There is a report out suggesting that religion makes people happy because of the social component. The common assumption was that religion made people happier because the notion of G-d played an important role in life. However,
“We show that [life satisfaction] is almost entirely about the social aspect of religion, rather than the theological or spiritual aspect of religion,” Lim told LiveScience. “We found that people are more satisfied with their lives when they go to church, because they build a social network within their congregation.”
In considering this a bit, I find the concept to be quite accurate. The social aspect of religion is less threatening that the spiritual and theological. A relationship with G-d can tend to have many ups and downs. However, having a set routine in which we come together in prayer and common cause can create a lifelong steadiness which would increase one’s satisfaction in life. Furthermore, in reflecting on life, most of the people I am friends with are those with whom I pray. Part of that has to do with the hustle and bustle of the week cutting into social networking. Thus, when the weekend arrives, we then choose are place of socializing, which for many is the faith institution.
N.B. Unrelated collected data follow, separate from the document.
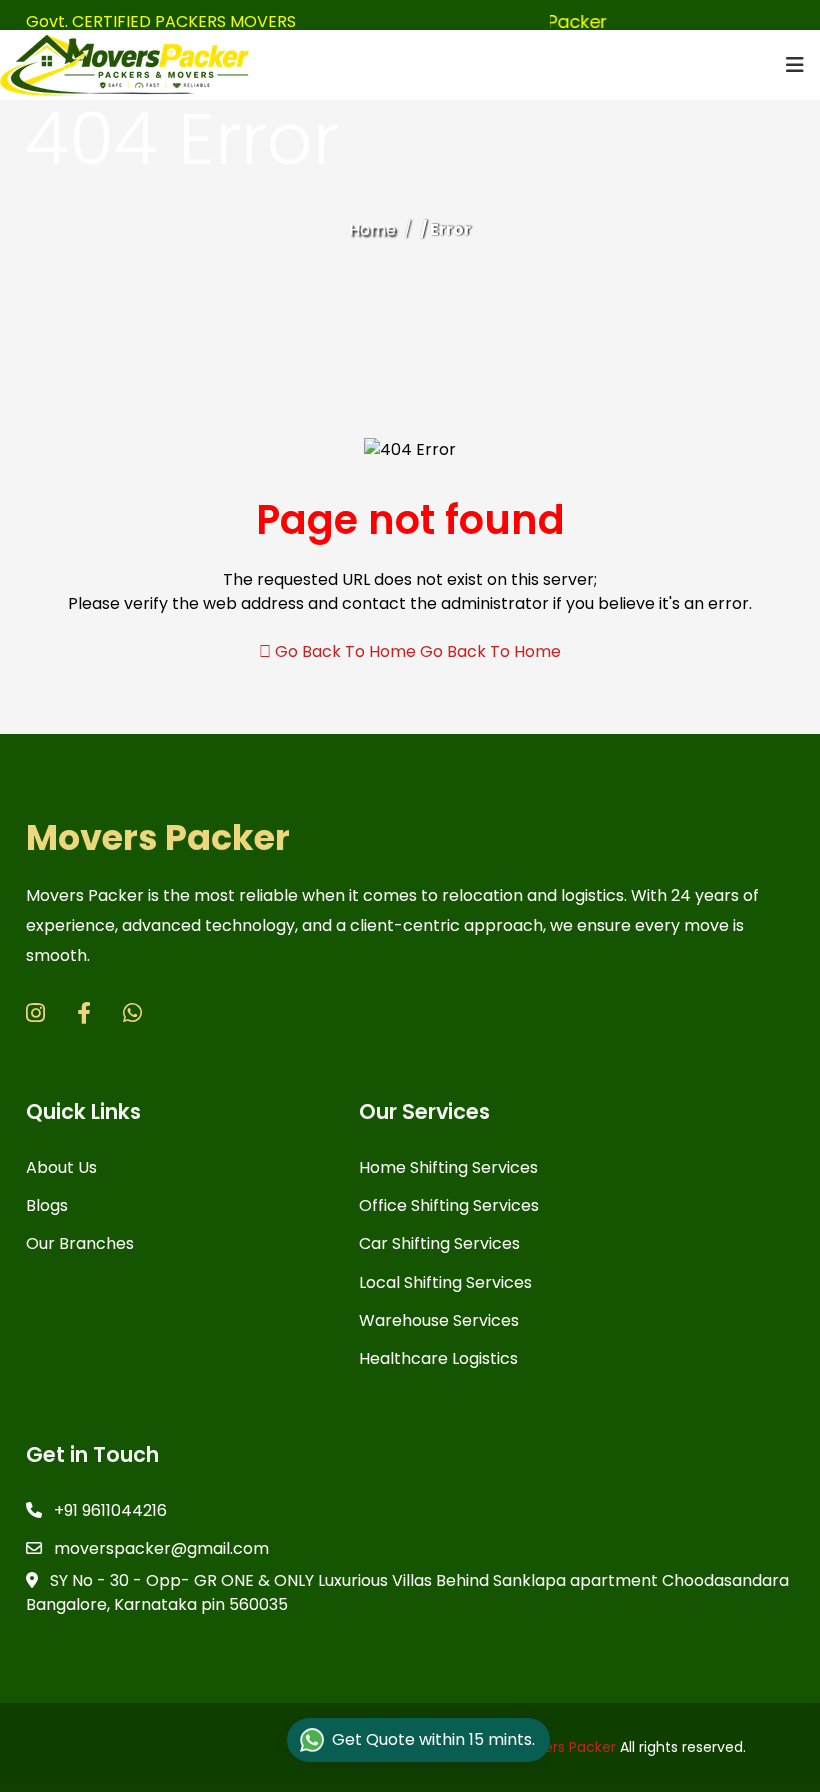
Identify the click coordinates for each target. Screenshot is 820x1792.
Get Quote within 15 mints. (433, 1739)
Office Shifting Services (449, 1205)
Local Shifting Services (445, 1282)
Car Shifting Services (439, 1243)
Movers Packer (158, 837)
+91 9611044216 (108, 1510)
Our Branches (80, 1243)
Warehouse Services (439, 1320)
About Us (61, 1167)
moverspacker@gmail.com (159, 1548)
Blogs (47, 1205)
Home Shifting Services (448, 1167)
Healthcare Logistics (438, 1358)
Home (372, 229)
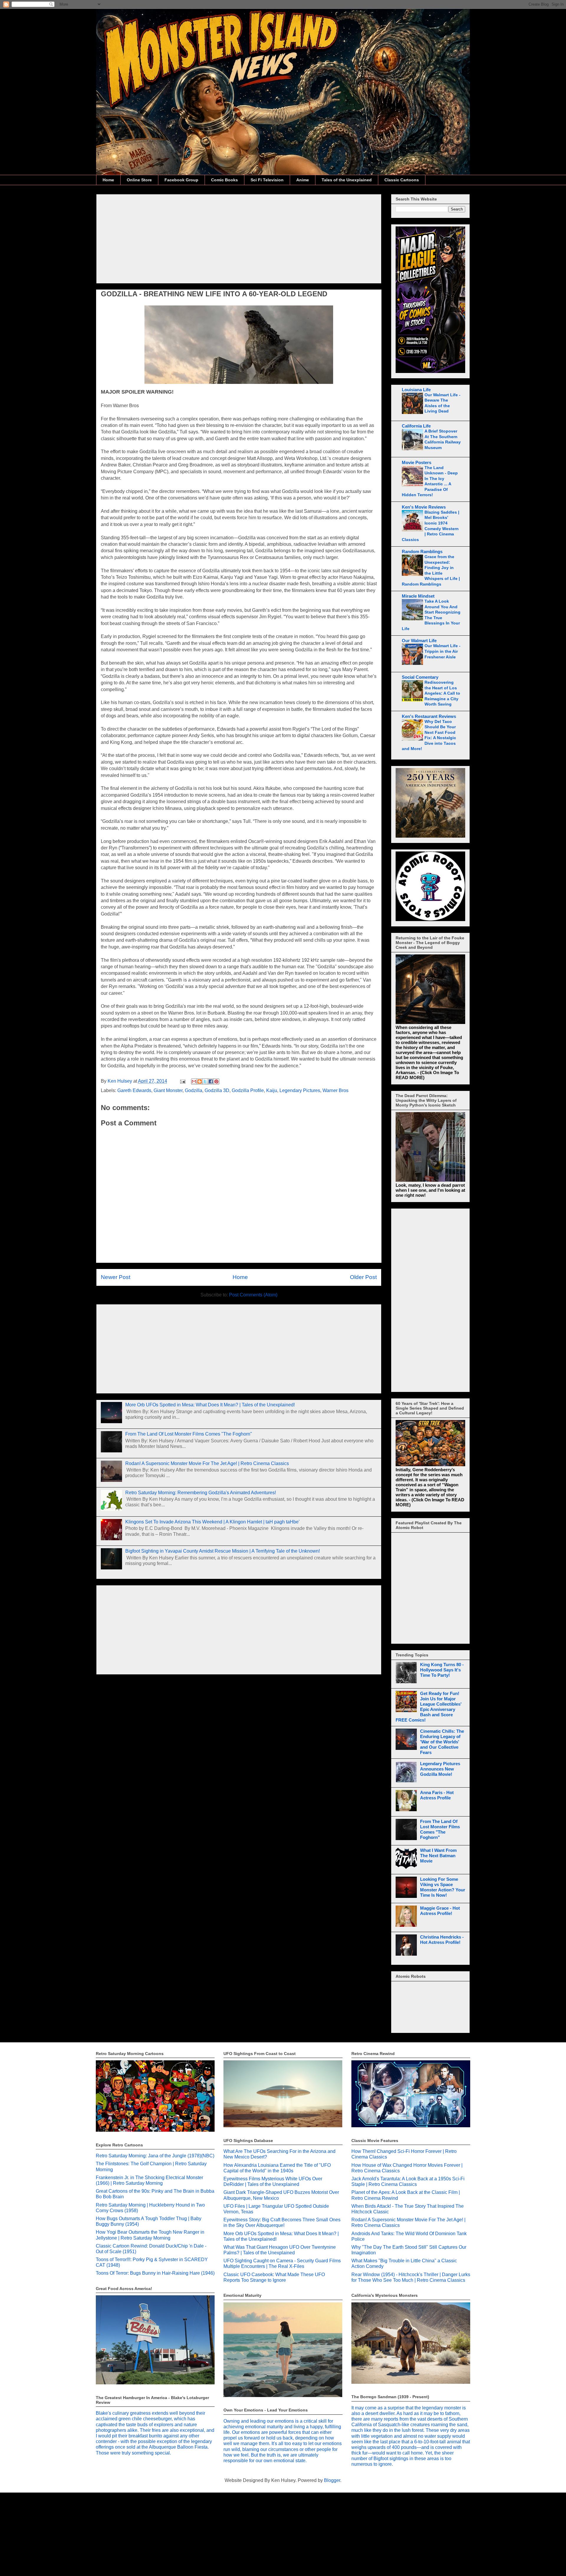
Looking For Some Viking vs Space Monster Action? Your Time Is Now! (442, 1887)
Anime (302, 179)
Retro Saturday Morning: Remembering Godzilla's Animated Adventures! (200, 1492)
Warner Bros (335, 1090)
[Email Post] (182, 1081)
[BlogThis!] (200, 1081)
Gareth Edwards (134, 1090)
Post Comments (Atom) (253, 1294)
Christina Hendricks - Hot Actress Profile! (442, 1939)
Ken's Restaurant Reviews (429, 716)
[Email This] (194, 1081)
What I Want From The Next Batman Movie (438, 1855)
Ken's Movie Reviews (424, 506)
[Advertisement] (239, 237)
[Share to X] (205, 1081)
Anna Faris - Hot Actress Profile (437, 1795)
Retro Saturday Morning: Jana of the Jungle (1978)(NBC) (155, 2155)
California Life (416, 425)
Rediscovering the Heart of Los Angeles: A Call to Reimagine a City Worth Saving (442, 693)
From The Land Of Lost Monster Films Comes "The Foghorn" (188, 1433)
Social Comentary (420, 677)
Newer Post (115, 1277)
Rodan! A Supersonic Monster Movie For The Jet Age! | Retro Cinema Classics (207, 1463)
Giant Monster (168, 1090)
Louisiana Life (416, 389)
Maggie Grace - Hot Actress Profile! (440, 1911)
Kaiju (271, 1090)
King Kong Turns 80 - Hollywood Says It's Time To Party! (442, 1670)
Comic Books (224, 179)
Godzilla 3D (217, 1090)
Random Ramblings (422, 551)
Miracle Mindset (418, 596)
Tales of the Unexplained (347, 179)
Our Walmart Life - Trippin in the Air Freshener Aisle (442, 651)
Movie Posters (416, 462)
The happiness that comes from the synagogue or church probably relates to the less stressed out nature of attending services on non-work days.
Yet at the same time, as the researchers also theorize, any social group in which there is common cause such as charity tend towards being more cohesive as well:
Theoretically, Lim said, belonging to a secular friend group that engages in meaningful activities and shares a social identity might also boost life satisfaction. The researchers plan to carry out a third round of surveys with the same group of participants in 2011 in which they hope to gather data on secular friendship groups.